I. Christ's description of His sufferings (vv.1-14). He was suffering from sin's effects (vv.2, 3, 5, 7, 8, 10, 11), friend's neglect (v.11), enemies' persecution (v.12), and divine displeasure against His sins (vv.3-5). But in the midst of all His trouble He voiced no complaint (vv.13f for reasons cited in His prayer of vv.15-22). Note well in this description of Christ's sufferings for sin that much more than a legal declaration of guilt was involved when the sins of God's elect were imputed to Christ. He was not only judicially charged with guilt, but also actually treated as the sinner and totally suffered the consequences of His sins.

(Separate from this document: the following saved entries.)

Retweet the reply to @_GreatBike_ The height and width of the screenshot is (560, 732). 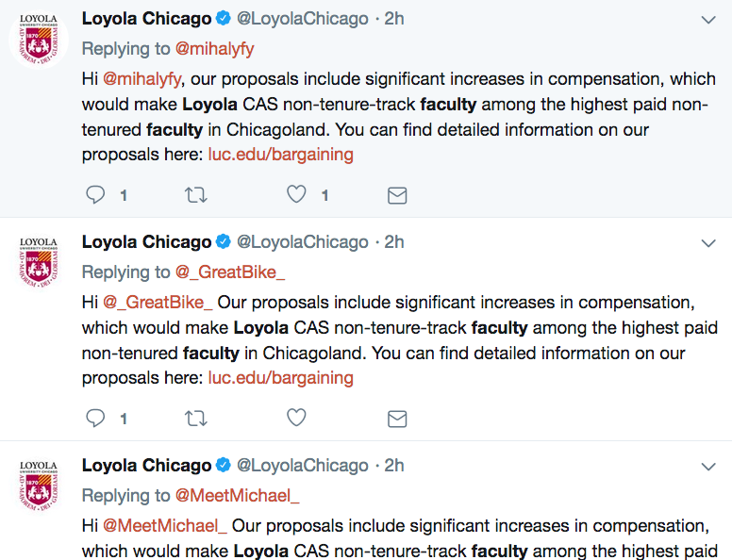tap(195, 418)
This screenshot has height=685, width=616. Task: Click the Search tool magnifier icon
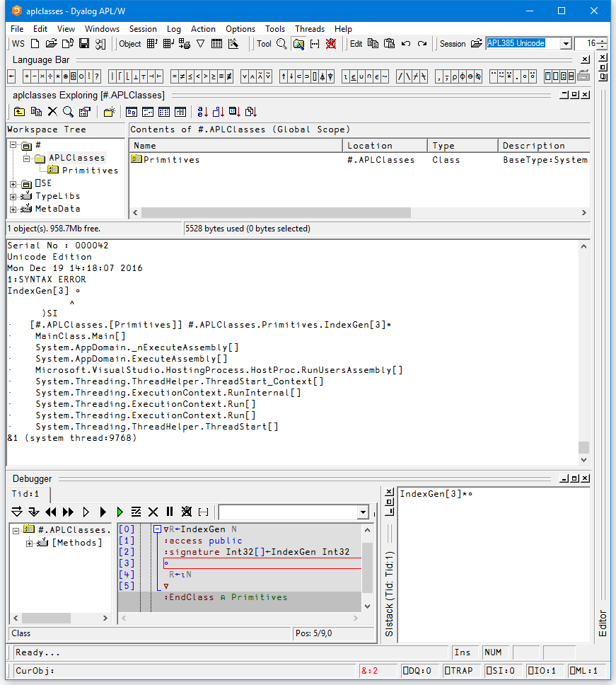(281, 44)
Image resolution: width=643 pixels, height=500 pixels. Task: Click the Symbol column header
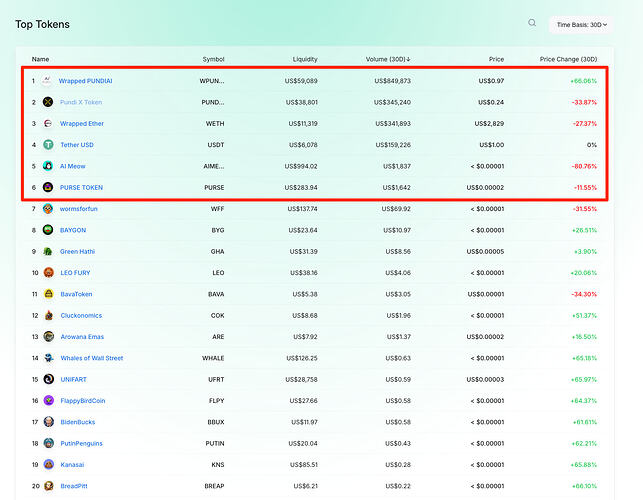click(x=213, y=59)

38:1 "O LORD, do not rebuke me in Your wrath, / Nor chasten me in Your hot displeasure!" This prayer is answered for God's children because Christ in their place and stead bore all the rebuke of Jehovah's wrath, and all the chastening of His hot displeasure they deserve from Him because of their sins (Isaiah 53:4f; Psalm 88:16). Jehovah will indeed "rebuke" and "chasten" His children when they deserve it (Hebrews 12:5-11). But He will do so only in love and for their good, not in His "wrath" and "hot displeasure". These latter are reserved those who will not trust in Christ for salvation (John 3:36).
38:2 "For Your arrows pierce me deeply, ..." Jehovah's arrows are instruments of judgment against sin (Deuteronomy 32:23, 42). Christ suffered the arrows of divine justice His people deserve because their sins were imputed to Him (2 Corinthians 5:21a). Jehovah's arrows are now reserved only for unbelievers.
"... And Your hand presses me down." The hand of divine justice prostrated the strength of Christ in His crucifixion, so that the same hand might lift up the helpless for whom He died.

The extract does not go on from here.